As an alternative, you could just set "From:" to the BALUG role address
then. Then you have to decide if you're willing to "lie" in your From:
address so that your mail is resilient to the intentional corruption (at
least, as you see it) from other software about to receive and process the
These days, changing the "From:" is the way people handle multiple roles
usually - that's why Gmail and others offer a feature by which you can
change your From.
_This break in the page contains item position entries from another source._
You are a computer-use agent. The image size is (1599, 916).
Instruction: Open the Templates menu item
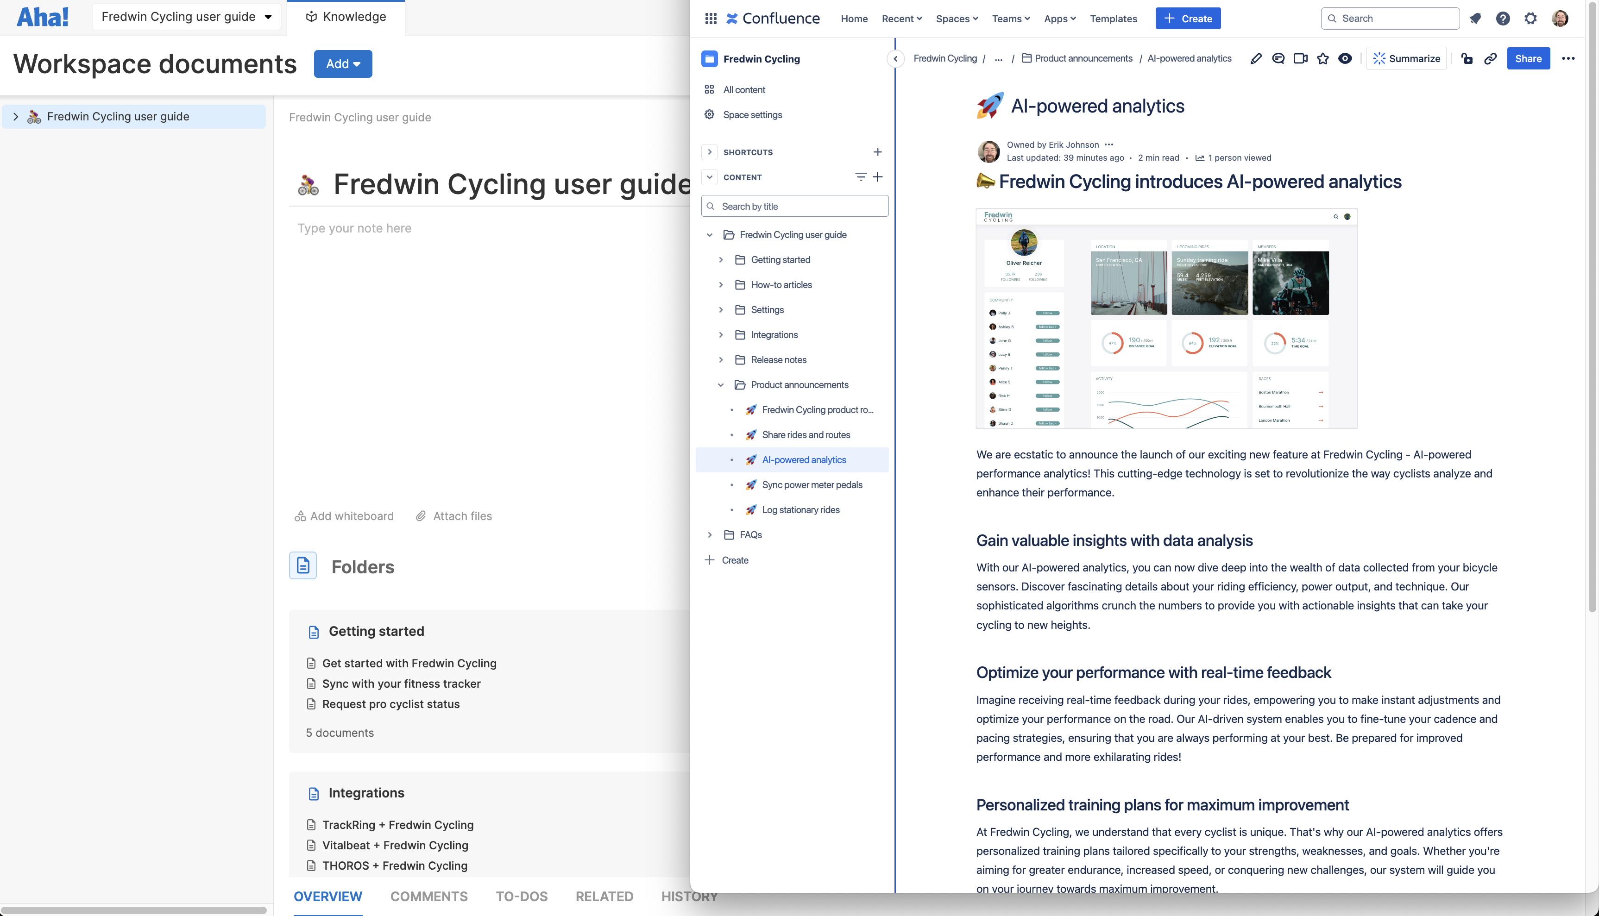[x=1113, y=18]
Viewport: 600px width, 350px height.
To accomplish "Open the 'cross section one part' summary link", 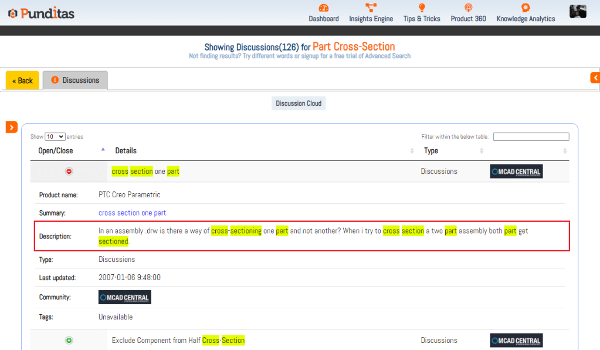I will [x=132, y=213].
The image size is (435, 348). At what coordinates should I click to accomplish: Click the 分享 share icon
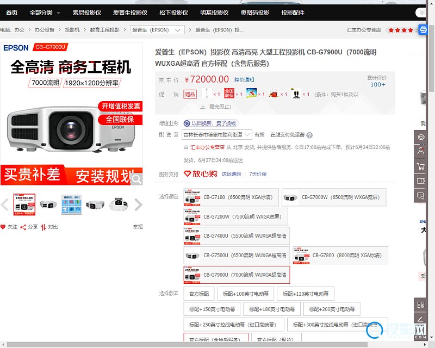click(x=23, y=227)
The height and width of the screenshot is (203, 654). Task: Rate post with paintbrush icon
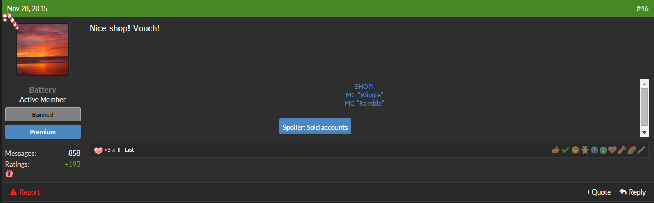coord(641,150)
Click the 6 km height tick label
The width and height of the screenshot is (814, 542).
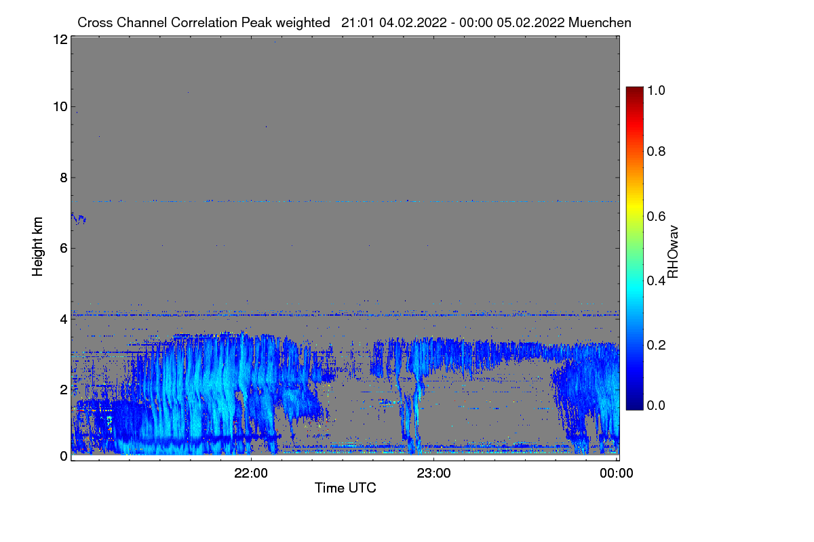[x=64, y=248]
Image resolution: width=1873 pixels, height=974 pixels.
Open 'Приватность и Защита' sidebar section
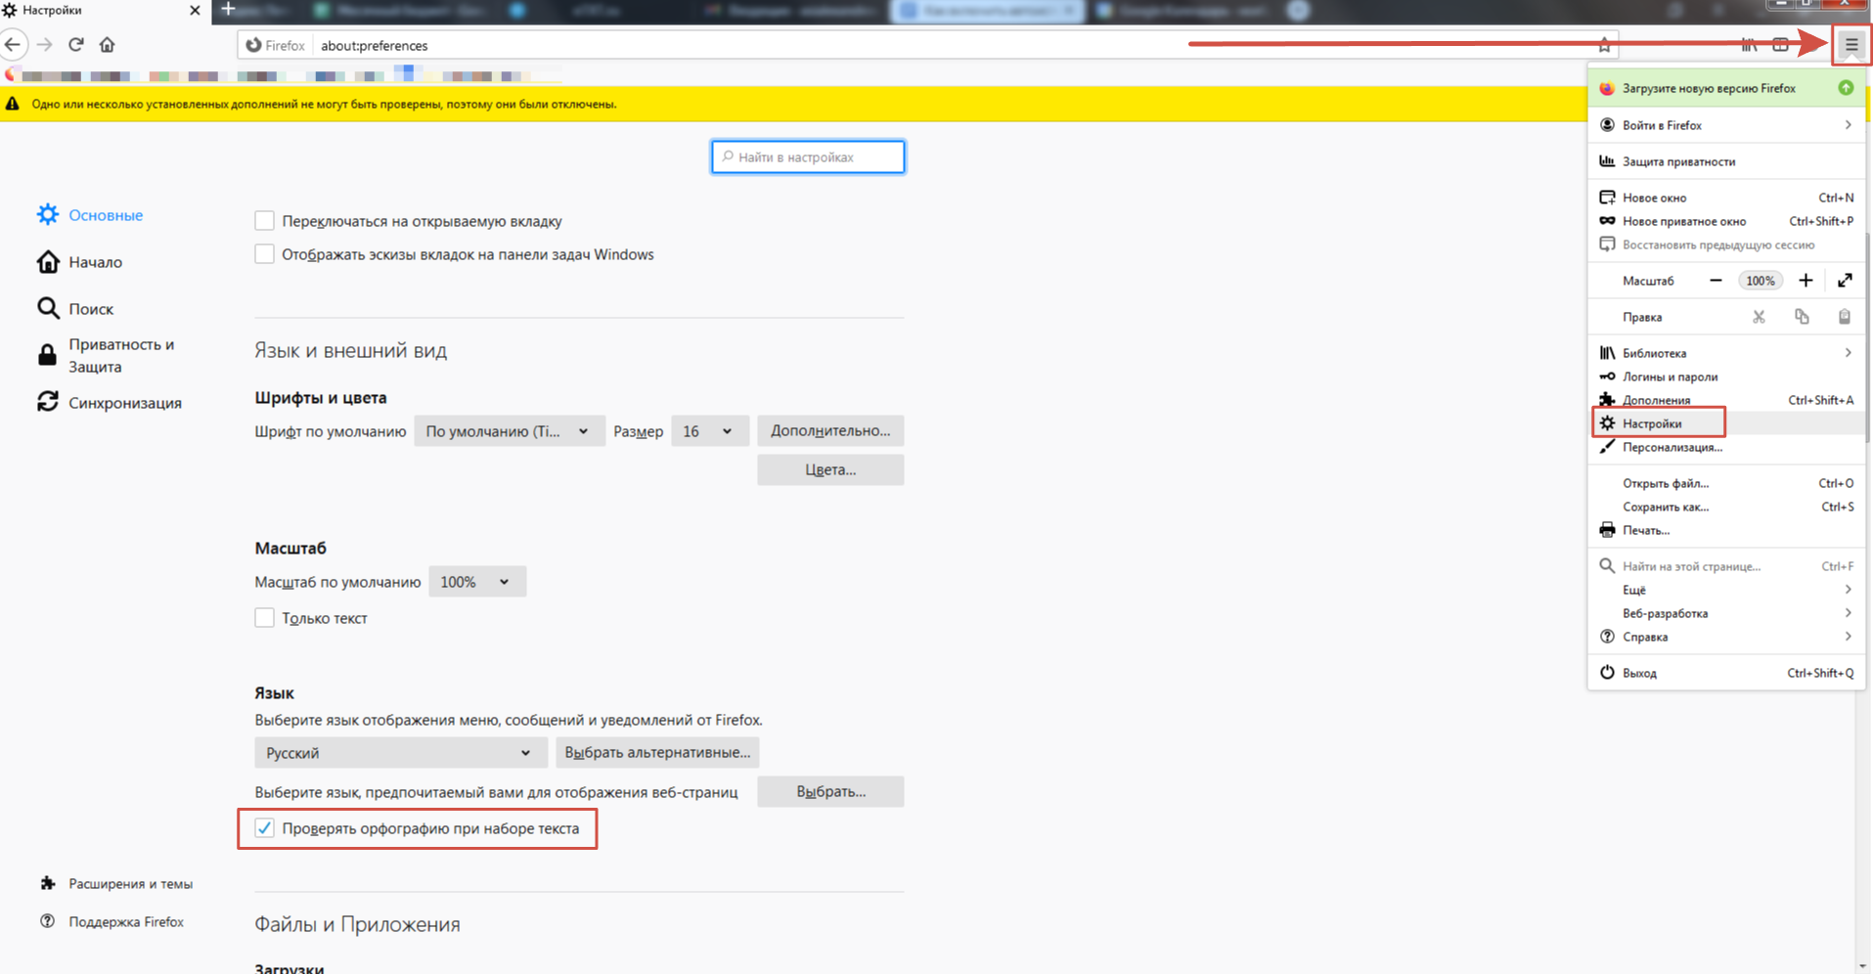(x=120, y=355)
I'm not saying you must conform to that, though.
In my alpine configuration, I keep "From:" a free-form editable field the
same way I keep "To:" and "CC:" free-form editable fields.
I do understand the other issues, so you don't need to re-raise them; if
there are specific responses to this particular response of mine, then by
all means let 'em flow.
> Anyway, many other suitable references and points on
> the topic were covered, but I thought I'd add some much more direct
> example (like yes, it would in fact impact email I send - even
> including to this list; and would likewise impact email of *everyone*
> sending to the list if Reply-To: munging were in effect).
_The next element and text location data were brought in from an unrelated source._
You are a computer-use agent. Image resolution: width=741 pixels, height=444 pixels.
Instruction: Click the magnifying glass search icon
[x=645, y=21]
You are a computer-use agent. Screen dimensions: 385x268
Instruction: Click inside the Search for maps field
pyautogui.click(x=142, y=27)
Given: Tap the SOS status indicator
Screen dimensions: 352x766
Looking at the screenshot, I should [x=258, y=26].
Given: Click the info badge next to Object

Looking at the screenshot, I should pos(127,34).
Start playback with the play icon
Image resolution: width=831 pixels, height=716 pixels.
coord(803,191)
I hope you see that if you munge your own headers in preparation for
others to munge your headers also, you can avoid this issue. I'm not
saying you must do that, or should like to do that.
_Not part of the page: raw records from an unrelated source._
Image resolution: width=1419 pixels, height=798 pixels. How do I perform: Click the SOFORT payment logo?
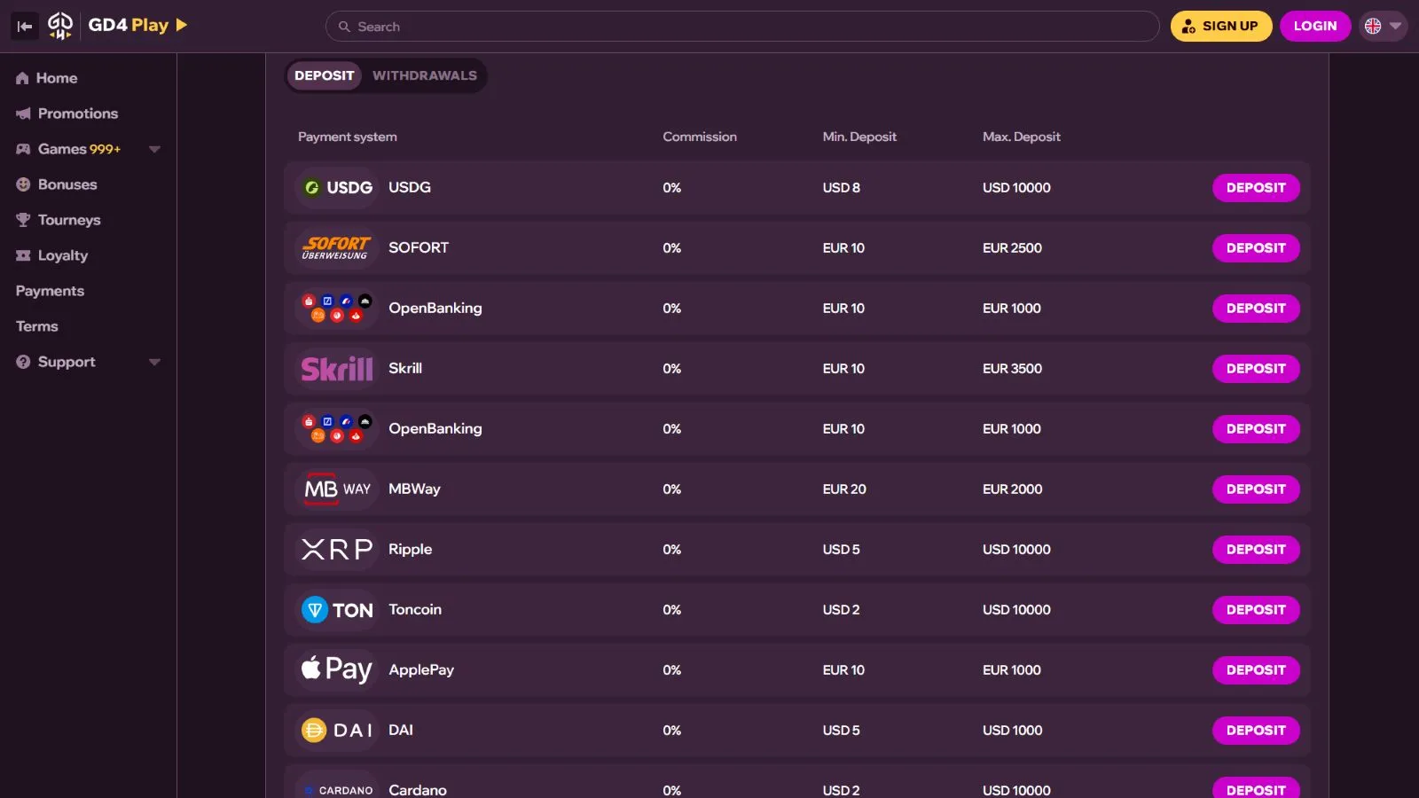click(x=337, y=248)
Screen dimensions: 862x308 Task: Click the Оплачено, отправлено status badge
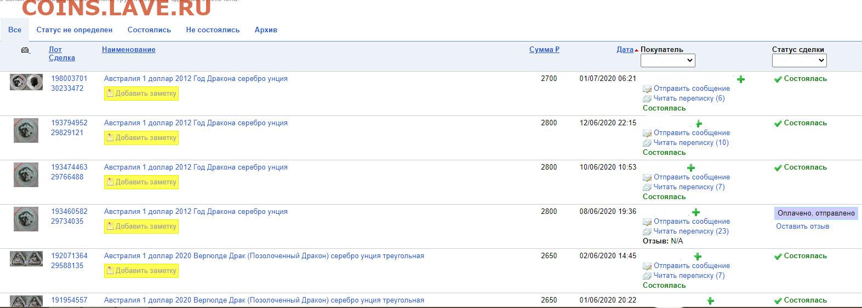click(x=816, y=213)
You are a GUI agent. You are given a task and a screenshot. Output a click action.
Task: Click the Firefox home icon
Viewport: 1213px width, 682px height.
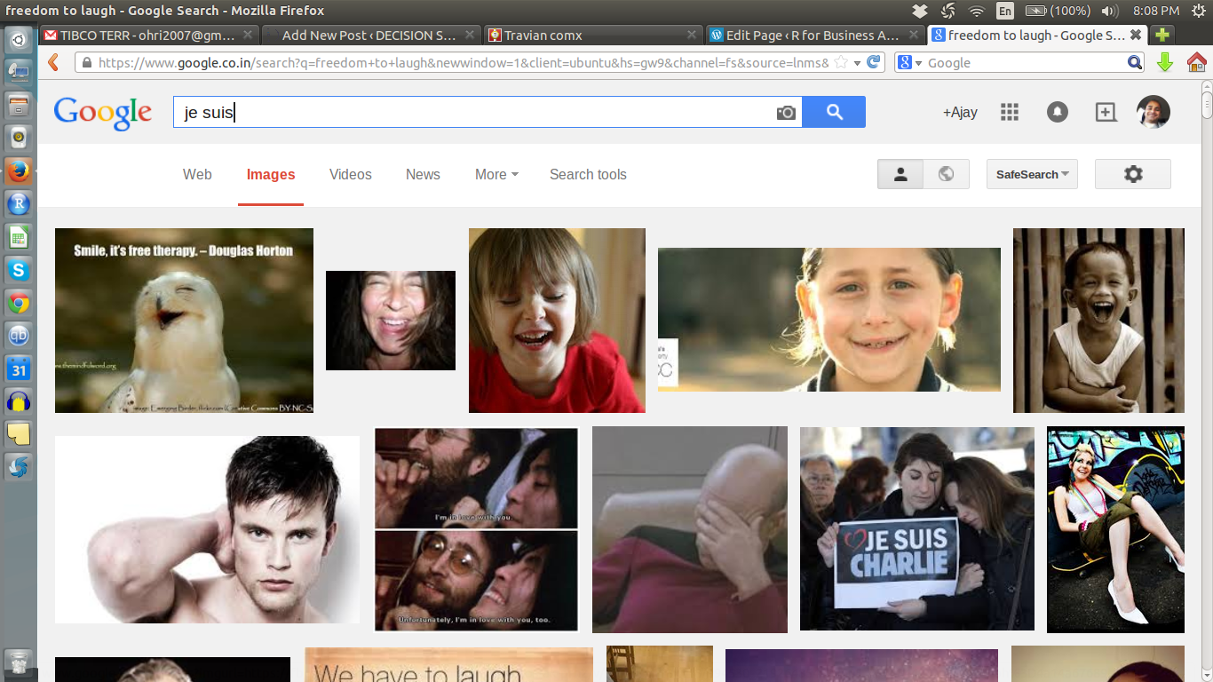(x=1196, y=62)
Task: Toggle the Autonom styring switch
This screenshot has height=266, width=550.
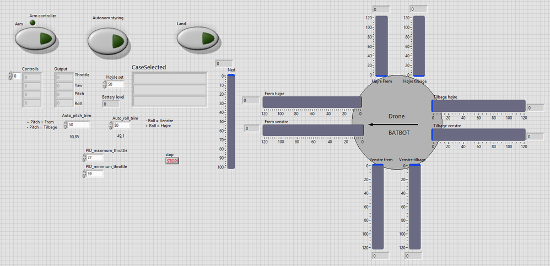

P.S. On a list without reply-to munging, the CC: line becomes enormous
when everyone replies-all. I use a procmail+formail filter to remove
duplicate inbound messages based on their Message IDs - but if no munging
+ "use Reply to all" is the most elegant solution, it's still not very
elegant. I'm not demanding anyone change their actions, nor claiming that
what has been said on this thread isn't true, just saying that this is a
mess either way.
A day without sunshine is like a day without Anita Bryant.